Page excerpt.
○ ○ ○
# The Community Forum



## NightHawk (Nov 3, 2011)

_*This is the place for those fun, and not so serious threads, birthday greetings, & general chit-chat. Above all, be respectful to your fellow forum members as they have a right to their own opinions too ... Opinions are just that, opinions, nothing more, nothing less!!
*_

Not my words.


----------



## Dodecaplex (Oct 14, 2011)

Which represents my exact opinion about the community forum. Unfortunately, others think it's the place where they're supposed to turn in their doctoral thesis.


----------



## starthrower (Dec 11, 2010)

Who farted?


----------



## HarpsichordConcerto (Jan 1, 2010)

starthrower said:


> Who farted?


Xenakis did.


----------



## violadude (May 2, 2011)

HarpsichordConcerto said:


> Xenakis did.


We all do :O


----------



## starthrower (Dec 11, 2010)

^^^^^^^^^^^^^
He was simply trying to drown out Handel's Messiah and the Nutcracker simultaneously!


----------



## clavichorder (May 2, 2011)

Another opportunity for a group effort in threading a thread anyway we like. No selfishly woven OPs to constrain the next posters.


----------



## HarpsichordConcerto (Jan 1, 2010)

starthrower said:


> ^^^^^^^^^^^^^
> He was simply trying to drown out Handel's Messiah and the Nutcracker simultaneously!


He would need to fart very, very loudly to drown out the _Hallelujah_ chrous! I hope nothing else comes out.


----------



## Weston (Jul 11, 2008)

I agree with the premise -- except ya'll's opinions are wrong!


----------



## Sid James (Feb 7, 2009)

Well if everything ends up being about jokes around here, then it may as well be called a comedy forum. 

& some very lame "comedy" at that, eg. like the fart jokes, which show the ignorance of certain people who can't accept the simple fact that much of classical music - & other music - moved on from the era of closed harmony to the period of open sound we're in right now, & it started around 1945, or even before. 

At first I found these jokes a bit funny, now I find them tiresome. I may just stick to the current listening and other more music specific threads for a while. Less nonsense goes on there, or even none. I'm not anti-fun but when these things happen, the "fun" sometimes leads to nastiness. Eg. the closing of Polednice's thread...


----------



## regressivetransphobe (May 16, 2011)

The best way to react to jokes you're tired of is to ignore them.

Anyway, a forum will work the way it works. Anyone but an admin* or mod* trying to force it in any other direction will result in an awkward and joyless situation.

* The same may apply here as well.


----------



## Sid James (Feb 7, 2009)

& another issue is, that if you reveal you like something on this forum, something that's not exactly trendy, some idiots end up throwing that in your face and dragging you through the mud. That's just not on, imo. It's not normal and these people are simply not normal (although I'm obviously abnormal for enjoying certain things, & not liking things they like, that's their judgement). With me, I got the fact that I don't listen to boring Baroque operas about wigs standing around singing about the gods, or Wagnerian epics on steroids in their complete form. For Polednice, he gets Brahms jokes. With Argus, who's now gone, he got the Beethoven vs. Black Sabbath comparisons. & yes, he retaliated with anti-wig statements. What do you do? I won't stoop to that level, but if you start with me, watch out. I don't own thousands of cd's, I have no intention to, but I can think, and I can give you back the **** that you give me. So to those people, p*ss off...
○ ○ ○
Dataset content.
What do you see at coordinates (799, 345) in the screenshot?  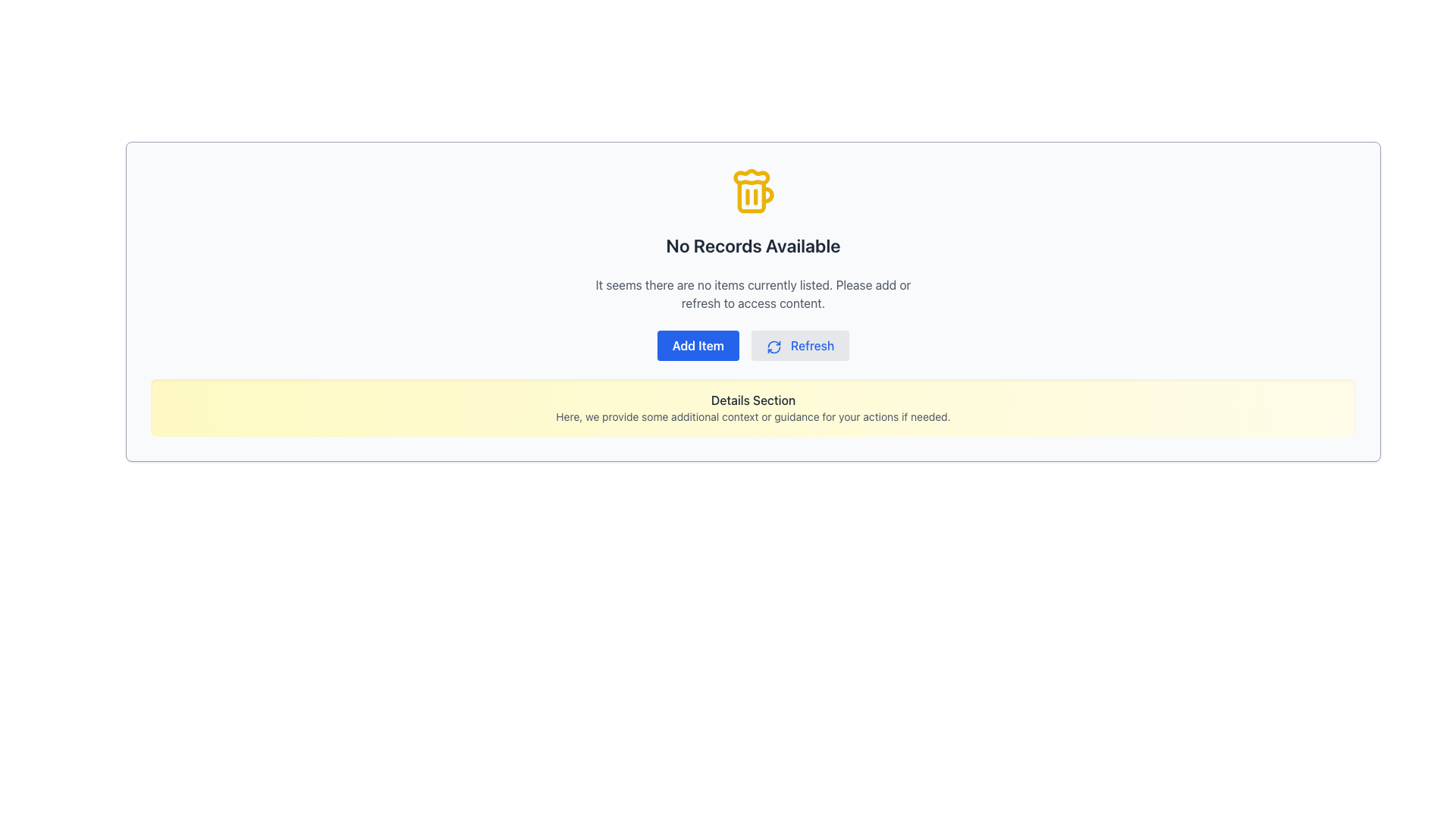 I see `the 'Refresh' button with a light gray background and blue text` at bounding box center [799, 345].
○ ○ ○
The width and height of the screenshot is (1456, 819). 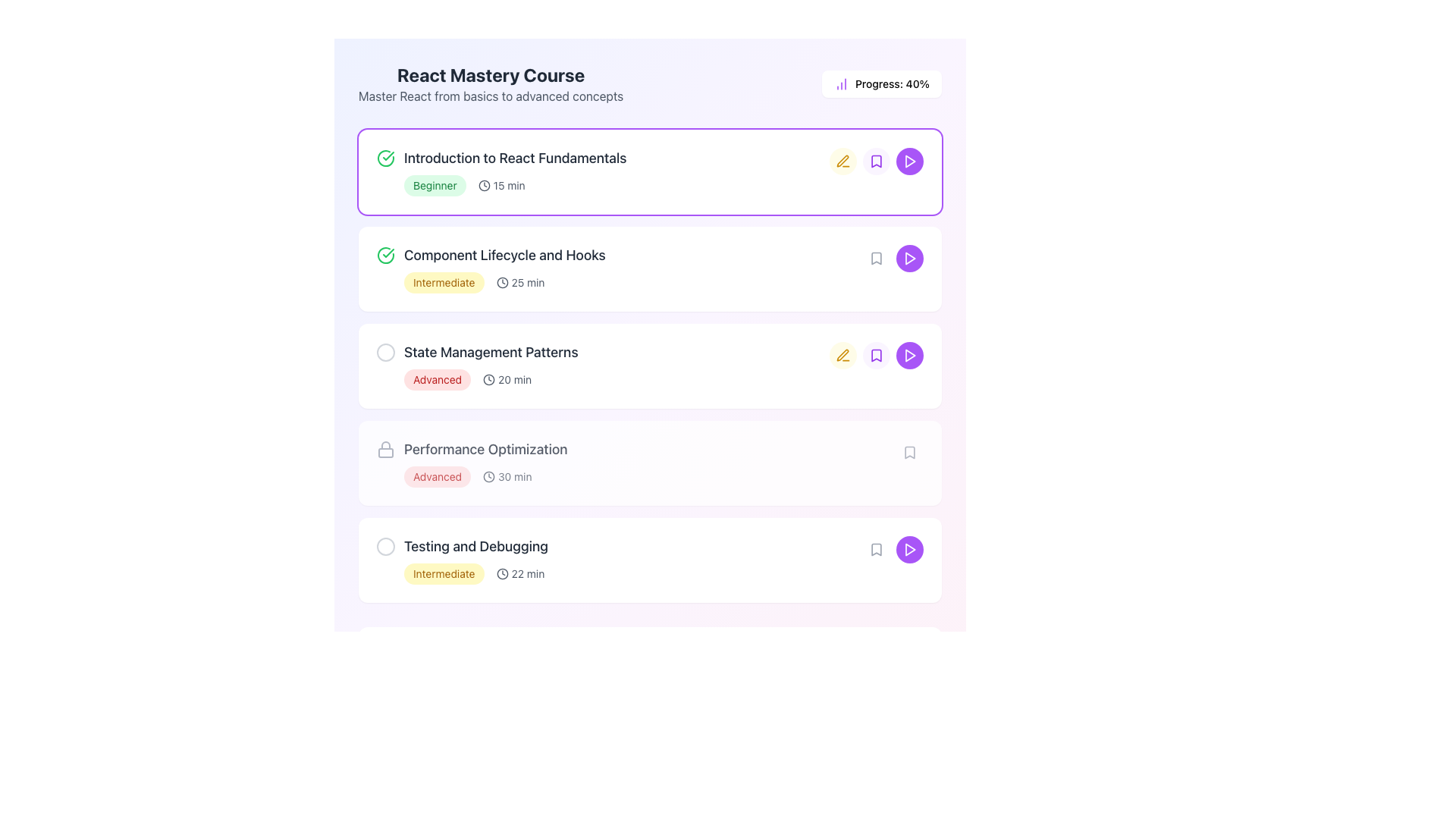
○ ○ ○
In the forum thread, around what year does Sid James say the period of open sound began? The entries have no connection to the forum thread.

Around 1945, or even before.